- **What you need to do**:
**a)** According to the passage on Cadbury's Dunedin factory, how many jobs was the factory's closure estimated to cost?
**b)** Translate this sentence from the passage on Cadbury's Dunedin factory into Spanish: "The termination of New Zealand production took effect in March 2018."
**c)** Please continue the passage on Cadbury's Dunedin factory, picking up after its final sentence.

- **Extracted text**:
Cadbury had also operated a factory in Dunedin in New Zealand's South Island until its closure in March 2018. In 1930, Cadbury partnered with local confectionery businessman Richard Hudson, who owned a chocolate, confectionery, biscuit factory on Castle Street. Hudson's factory was rebranded as Cadbury Hudson and later became known as the Cadbury Confectionery. Cadbury later established a second factory in Auckland in the North Island. In 2003, Cadbury established a tourist attraction on the premises of the Dunedin factory known as Cadbury World, which featured a large chocolate waterfall. In 2007, Cadbury closed down its Auckland factory, leading to the loss of 200 jobs. In 2009, the Cadbury Dunedin factory attracted criticism from consumers and local environmentalists when it replaced cocoa butter with palm oil. In response, the company backtracked but still retained palm oil as a filling in some ingredients. Over the next several years, Cadbury began downsizing its products, including trimming chocolate blocks in 2015.

On 16 February 2017, it was reported that Cadbury would be closing its factory in Dunedin, New Zealand by March 2018. This is estimated to lead to the loss of 350 jobs. Amanda Banfield, Mondelez's vice-president for Australia, New Zealand, and Japan, clarified that the closure was done due to Mondelez's decision to shift chocolate manufacturing to Cadbury's Australian factories. However, Mondelez has also confirmed that Dunedin's Cadbury World tourist attraction would remain open due to its popularity with tourists.

Following four weeks of consultations with local Cadbury employees, the Mayor of Dunedin Dave Cull, and local trade union representatives, Banfield confirmed that the closure would go ahead the following year due to the lack of viable options to continue production in New Zealand. She also confirmed that Cadbury would offer a redundancy support package to staff and would also sponsor staff willing to move to Australia to work. Mondelez also confirmed that it was looking for a third-party manufacturer to continue making Cadbury's New Zealand brands Pineapple Lumps, Jaffas, Chocolate Fish and Buzz Bar. In early June 2017, local city councillor Jim O'Malley and a group of volunteers launched a crowdfunding campaign to keep the Dunedin factory running on a portion of the site. They formed a group called Dunedin Manufacturing Holdings (DMH). Despite generating NZ$6 million in funds, DMH abandoned its bid on 22 June due to Mondelez's stringent production and supply requirements and difficulties in acquiring manpower and machinery. Mondelez has also indicated that it is negotiating with two local chocolate companies to ensure the production of iconic local brands such as Pineapple Lumps, Jaffas, Chocolate Fish, Buzz Bars, and Pinky Bars in New Zealand.

On 17 October 2017, Cadbury announced that it would be shifting all production of its New Zealand brands to Australia after failing to find a local supplier. The termination of New Zealand production took effect in March 2018. Mondelez's New Zealand country head James Kane confirmed the shift on the grounds that the production of Cadbury products would require certain technologies, production processes and skills that local New Zealand manufacturers lacked.

- **Extracted material**:
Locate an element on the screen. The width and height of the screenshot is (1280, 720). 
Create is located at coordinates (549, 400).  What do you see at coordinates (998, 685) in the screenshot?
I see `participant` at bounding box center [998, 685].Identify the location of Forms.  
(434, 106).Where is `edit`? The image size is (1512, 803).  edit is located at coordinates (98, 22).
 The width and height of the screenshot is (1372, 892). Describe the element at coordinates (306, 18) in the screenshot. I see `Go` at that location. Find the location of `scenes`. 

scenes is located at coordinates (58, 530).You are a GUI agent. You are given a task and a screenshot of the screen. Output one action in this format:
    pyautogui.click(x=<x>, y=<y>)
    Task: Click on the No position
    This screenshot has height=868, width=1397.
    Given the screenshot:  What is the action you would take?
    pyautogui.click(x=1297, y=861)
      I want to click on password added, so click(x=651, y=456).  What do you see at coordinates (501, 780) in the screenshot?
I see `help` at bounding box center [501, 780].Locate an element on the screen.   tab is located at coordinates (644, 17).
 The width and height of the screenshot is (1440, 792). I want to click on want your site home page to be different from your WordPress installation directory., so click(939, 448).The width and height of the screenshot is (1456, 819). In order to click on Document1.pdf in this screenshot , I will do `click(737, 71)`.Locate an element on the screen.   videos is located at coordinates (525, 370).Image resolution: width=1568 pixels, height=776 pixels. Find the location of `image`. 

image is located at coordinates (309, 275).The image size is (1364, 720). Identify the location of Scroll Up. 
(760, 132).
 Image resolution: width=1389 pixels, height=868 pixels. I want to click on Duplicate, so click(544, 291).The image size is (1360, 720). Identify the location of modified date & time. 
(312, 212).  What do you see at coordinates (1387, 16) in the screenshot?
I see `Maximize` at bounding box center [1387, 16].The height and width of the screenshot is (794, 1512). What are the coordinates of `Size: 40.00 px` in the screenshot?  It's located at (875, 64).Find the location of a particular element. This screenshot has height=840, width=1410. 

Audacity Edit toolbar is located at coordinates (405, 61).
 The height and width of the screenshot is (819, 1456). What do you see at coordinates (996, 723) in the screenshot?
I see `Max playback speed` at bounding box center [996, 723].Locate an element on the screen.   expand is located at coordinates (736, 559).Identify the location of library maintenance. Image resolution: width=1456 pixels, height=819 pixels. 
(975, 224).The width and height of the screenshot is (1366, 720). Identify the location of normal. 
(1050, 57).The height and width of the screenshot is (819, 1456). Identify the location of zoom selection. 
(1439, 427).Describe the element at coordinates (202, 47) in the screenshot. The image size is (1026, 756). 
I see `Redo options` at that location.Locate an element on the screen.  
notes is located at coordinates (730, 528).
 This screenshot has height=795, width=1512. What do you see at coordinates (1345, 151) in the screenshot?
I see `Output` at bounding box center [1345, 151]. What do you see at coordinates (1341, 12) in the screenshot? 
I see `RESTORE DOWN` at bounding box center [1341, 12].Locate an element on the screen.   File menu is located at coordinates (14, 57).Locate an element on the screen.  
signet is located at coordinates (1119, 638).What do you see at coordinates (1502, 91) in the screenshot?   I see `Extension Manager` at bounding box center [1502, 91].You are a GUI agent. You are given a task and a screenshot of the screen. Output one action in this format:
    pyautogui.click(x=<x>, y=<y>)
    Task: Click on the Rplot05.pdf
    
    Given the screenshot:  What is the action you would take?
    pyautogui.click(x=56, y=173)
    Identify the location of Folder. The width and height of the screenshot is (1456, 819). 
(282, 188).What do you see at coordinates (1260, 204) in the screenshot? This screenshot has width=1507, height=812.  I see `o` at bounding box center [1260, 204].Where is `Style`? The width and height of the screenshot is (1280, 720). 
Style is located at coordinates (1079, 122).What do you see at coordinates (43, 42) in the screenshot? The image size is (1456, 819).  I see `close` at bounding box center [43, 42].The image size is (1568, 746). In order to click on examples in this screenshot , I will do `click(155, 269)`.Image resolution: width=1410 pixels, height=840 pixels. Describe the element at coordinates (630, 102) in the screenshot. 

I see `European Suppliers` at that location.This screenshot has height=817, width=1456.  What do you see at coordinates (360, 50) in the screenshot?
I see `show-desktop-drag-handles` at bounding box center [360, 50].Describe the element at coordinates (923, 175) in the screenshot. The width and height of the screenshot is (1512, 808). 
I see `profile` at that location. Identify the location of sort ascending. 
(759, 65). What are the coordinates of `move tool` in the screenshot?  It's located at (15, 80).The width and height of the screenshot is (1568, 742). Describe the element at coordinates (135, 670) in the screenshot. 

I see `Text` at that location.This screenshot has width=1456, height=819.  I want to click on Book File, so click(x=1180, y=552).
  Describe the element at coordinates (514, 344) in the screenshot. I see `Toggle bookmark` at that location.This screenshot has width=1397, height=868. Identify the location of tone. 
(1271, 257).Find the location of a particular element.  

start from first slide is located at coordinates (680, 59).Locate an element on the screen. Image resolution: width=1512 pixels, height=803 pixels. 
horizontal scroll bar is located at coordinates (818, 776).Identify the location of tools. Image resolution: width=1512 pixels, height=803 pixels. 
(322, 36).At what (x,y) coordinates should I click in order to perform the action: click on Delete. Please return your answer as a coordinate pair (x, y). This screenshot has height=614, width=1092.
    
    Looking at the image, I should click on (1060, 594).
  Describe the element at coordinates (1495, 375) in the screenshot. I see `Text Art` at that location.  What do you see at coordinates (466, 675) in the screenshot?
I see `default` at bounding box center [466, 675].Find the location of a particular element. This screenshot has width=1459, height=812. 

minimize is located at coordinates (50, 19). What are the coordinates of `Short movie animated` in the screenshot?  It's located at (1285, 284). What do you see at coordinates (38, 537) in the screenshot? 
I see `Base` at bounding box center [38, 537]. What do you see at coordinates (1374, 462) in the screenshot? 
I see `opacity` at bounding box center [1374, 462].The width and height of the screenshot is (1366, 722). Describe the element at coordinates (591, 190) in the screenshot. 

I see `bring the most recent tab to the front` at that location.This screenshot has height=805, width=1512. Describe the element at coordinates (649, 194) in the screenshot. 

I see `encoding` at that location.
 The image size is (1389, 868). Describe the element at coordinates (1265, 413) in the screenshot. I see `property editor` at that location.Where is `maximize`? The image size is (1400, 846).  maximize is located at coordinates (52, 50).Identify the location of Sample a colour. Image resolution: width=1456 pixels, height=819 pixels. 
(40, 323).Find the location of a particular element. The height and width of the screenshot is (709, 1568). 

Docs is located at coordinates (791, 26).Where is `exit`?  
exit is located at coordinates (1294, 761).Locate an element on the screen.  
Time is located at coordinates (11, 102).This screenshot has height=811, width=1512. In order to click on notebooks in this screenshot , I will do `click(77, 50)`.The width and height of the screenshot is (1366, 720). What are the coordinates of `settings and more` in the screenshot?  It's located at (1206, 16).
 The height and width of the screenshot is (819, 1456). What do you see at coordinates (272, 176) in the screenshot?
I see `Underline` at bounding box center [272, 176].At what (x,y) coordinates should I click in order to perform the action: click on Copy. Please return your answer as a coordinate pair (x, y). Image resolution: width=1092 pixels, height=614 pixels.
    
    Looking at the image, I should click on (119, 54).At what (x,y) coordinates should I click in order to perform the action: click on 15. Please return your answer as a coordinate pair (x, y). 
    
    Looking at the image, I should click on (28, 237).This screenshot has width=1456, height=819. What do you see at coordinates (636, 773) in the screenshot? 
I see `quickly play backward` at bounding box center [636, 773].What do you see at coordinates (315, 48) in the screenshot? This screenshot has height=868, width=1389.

- **Responses to the exercise**:
**a)** 350 jobs.

**b)** El cese de la producción en Nueva Zelanda entró en vigor en marzo de 2018.

**c)**
On 4 May, it was reported that the Dunedin Cadbury World would be closing down after the Ministry of Health purchased the entire former Cadbury factory site to make way for a new public hospital. Mondelez area vice-president Banfield confirmed that Cadbury had sold the former factory site to the Ministry of Health for an undisclosed amount.

=== Canada ===

Cadbury's Canadian head office is located in Toronto. Cadbury Canada produce and import several products that are sold under the Cadbury and Maynards labels, including the following:

- Cadbury
  - Cadbury Coconut
  - Caramilk
  - Creme Egg
  - Crispy Crunch
  - Crunchie
  - Dairy Milk (various flavours)
  - Flake
  - Mini Eggs (also appear in a Tim Hortons doughnut)
  - Mr. Big
  - Pep
  - Wunderbar (aka Starbar)

- Maynards
  - Wine Gums
  - Sour Wine Gums
  - Swedish Berries
  - Swedish Fish
  - Sour Patch Kids
  - Juicy Squirts

Cadbury Canada is now part of Mondelez Canada and products are featured on the Snackworks website.

=== India ===

In 1948, Cadbury India began its operations in India by importing chocolates. On 19 July 1948, Cadbury was incorporated in India. It now has manufacturing facilities in Thane, Induri (Pune) and Malanpur (Bhind), Hyderabad, Bangalore and Baddi (Himachal Pradesh) and sales offices in New Delhi, Mumbai, Kolkata and Chennai. The corporate head office is in Mumbai. The head office is presently situated at Pedder Road, Mumbai, under the name of "Cadbury House". Since 1965 Cadbury has also pioneered the development of cocoa cultivation in India. For over two decades, Cadbury has worked with the Kerala Agricultural University to undertake cocoa research.

Currently, Cadbury India operates in five categories – Chocolate confectionery, Beverages, Biscuits, Gum and Candy. Its products include Cadbury Dairy Milk, Dairy Milk Silk, Bournville, Temptations, Perk, Eclairs, Bournvita, Celebrations, Gems, Bubbaloo, Cadbury Dairy Milk Shots, Halls, Bilkul, Tang, and Oreo.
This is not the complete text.